Мама обильно выписывала для меня детские газеты и журналы. Из них я получал текущую и идеологическую информацию, которой беспрекословно доверял. Я годами получал газету «Пионерская правда», журнал «Костер» и черпал оттуда сведения о победах советского народа на всех фронтах: об эпопее челюскинцев, о перелете Чкалова и его товарищей через Северный полюс в Америку, о войне в Испании, а перед самой войной и о захватах гитлеровцев в Европе и о прочих делах. Я с замиранием сердца следил за всеми перипетиями событий и был хорошо осведомлен о них. В этих же изданиях публиковались и целые книги, в частности фантастические произведения. Я ими наслаждался в полной мере. Хорошо помню фантастические романы Александра Беляева, Владимира Обручева, Лазаря Лагина и других. В поздние годы моей жизни я часто их вспоминал, когда осуществлялись предсказанные авторами события.
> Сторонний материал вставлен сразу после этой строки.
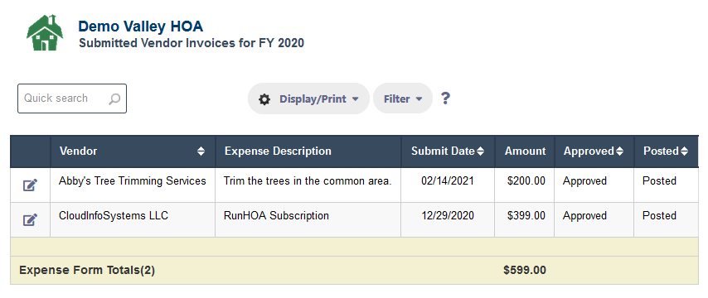Sort by Posted status arrows
Screen dimensions: 708x298
[x=685, y=151]
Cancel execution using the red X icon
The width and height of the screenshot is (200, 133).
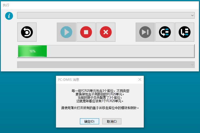tap(106, 32)
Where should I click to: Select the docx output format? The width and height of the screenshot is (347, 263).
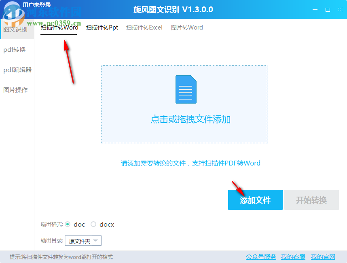[x=93, y=224]
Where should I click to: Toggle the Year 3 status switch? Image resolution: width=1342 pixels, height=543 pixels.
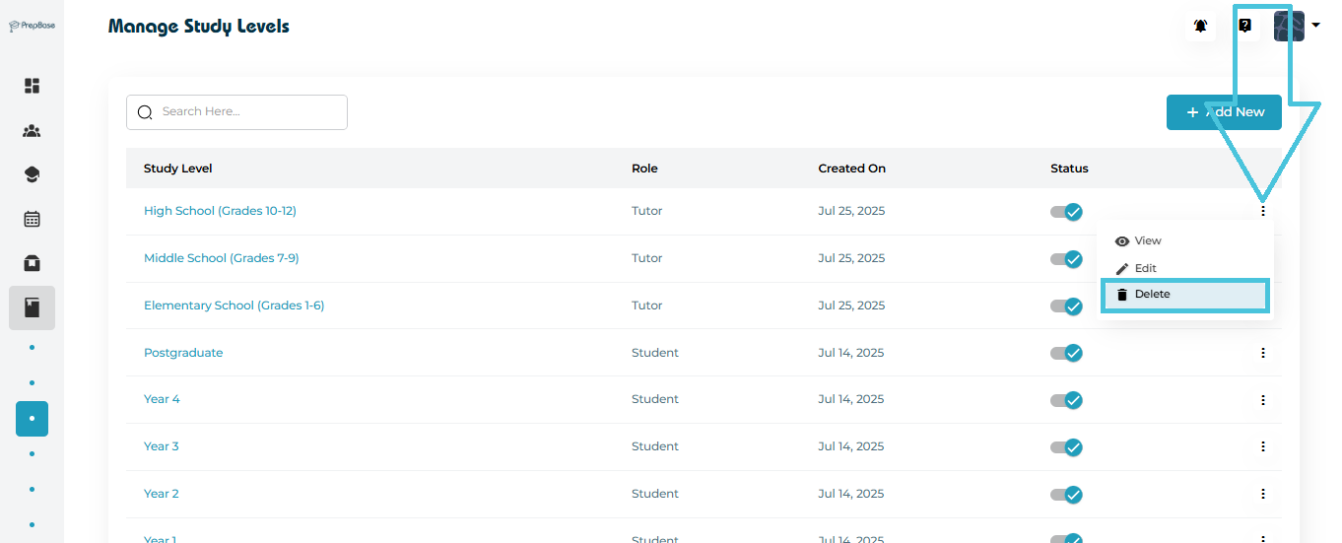pyautogui.click(x=1066, y=447)
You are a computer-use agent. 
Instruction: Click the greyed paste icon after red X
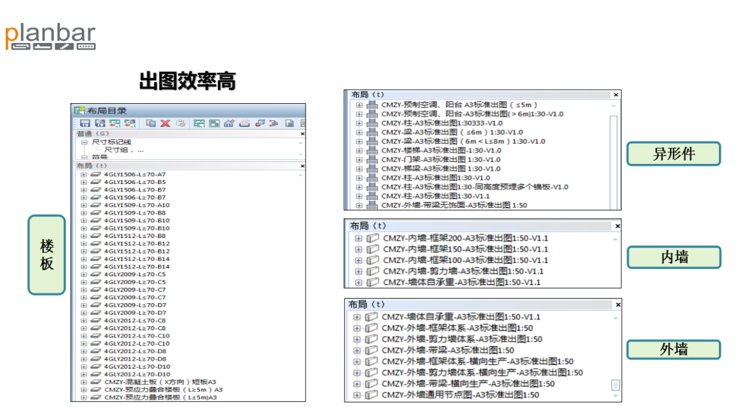point(181,123)
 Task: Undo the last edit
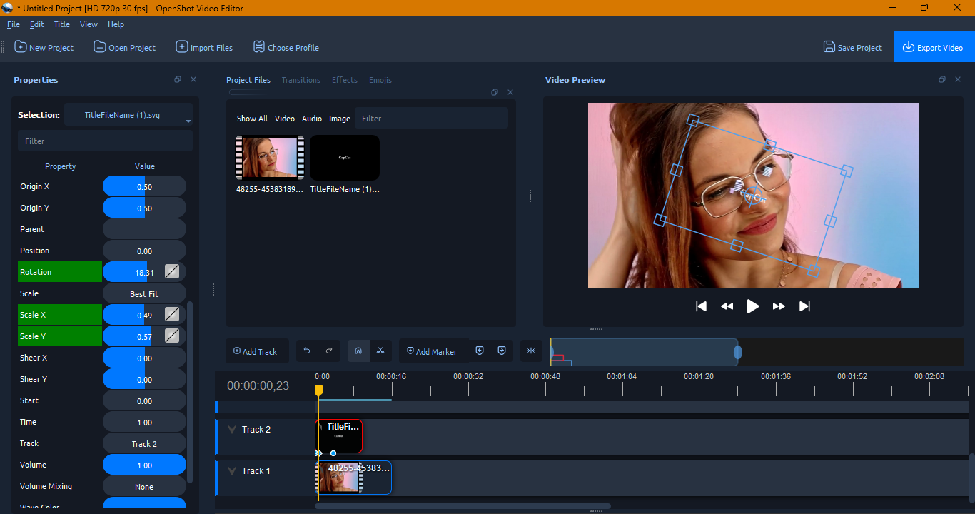[308, 351]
Так, в одном из романов Беляева были описаны разговоры по личному телефону на улице. Тогда это казалось несбыточной мечтой, а сейчас…
Опишу еще один случай книжного воровства; он имел место за год до войны, летом 1940 года. В самый разгар лета я оказался в Ленинграде, что было необычно. Обычно я уезжал летом к тете в Невель, а тут мама послала меня в пионерский лагерь, и после своей смены я воротился домой. Несколько дней я бродил по городу и однажды очутился на Невском у детского книжного магазина, который потом стал лавкой Союза советских писателей. Я толкался вместе с другими, когда магазин открыли, и вместе с другими я вошел в него. Тут же образовалась очередь: «выкинули» книгу Луи Буссенара «Капитан Сорви-голова». Я ее не читал, но знал имя автора и мечтал прочитать что-либо из его произведений. Мне там ничего не светило: у меня не было денег, и я бесцельно бродил из зала в зал. Вдруг я увидал на одном прилавке бесхозную книгу. Кругом не было ни души, видимо, кто-то ее случайно там оставил. С бьющимся сердцем я схватил книгу, сунул под рубашку и вышел из магазина. Умеряя шаг дрожавшими ногами я отправился домой и счастливо туда добрался. Никаких моральных страданий я не испытывал, а только радость от обладания этим книжным сокровищем.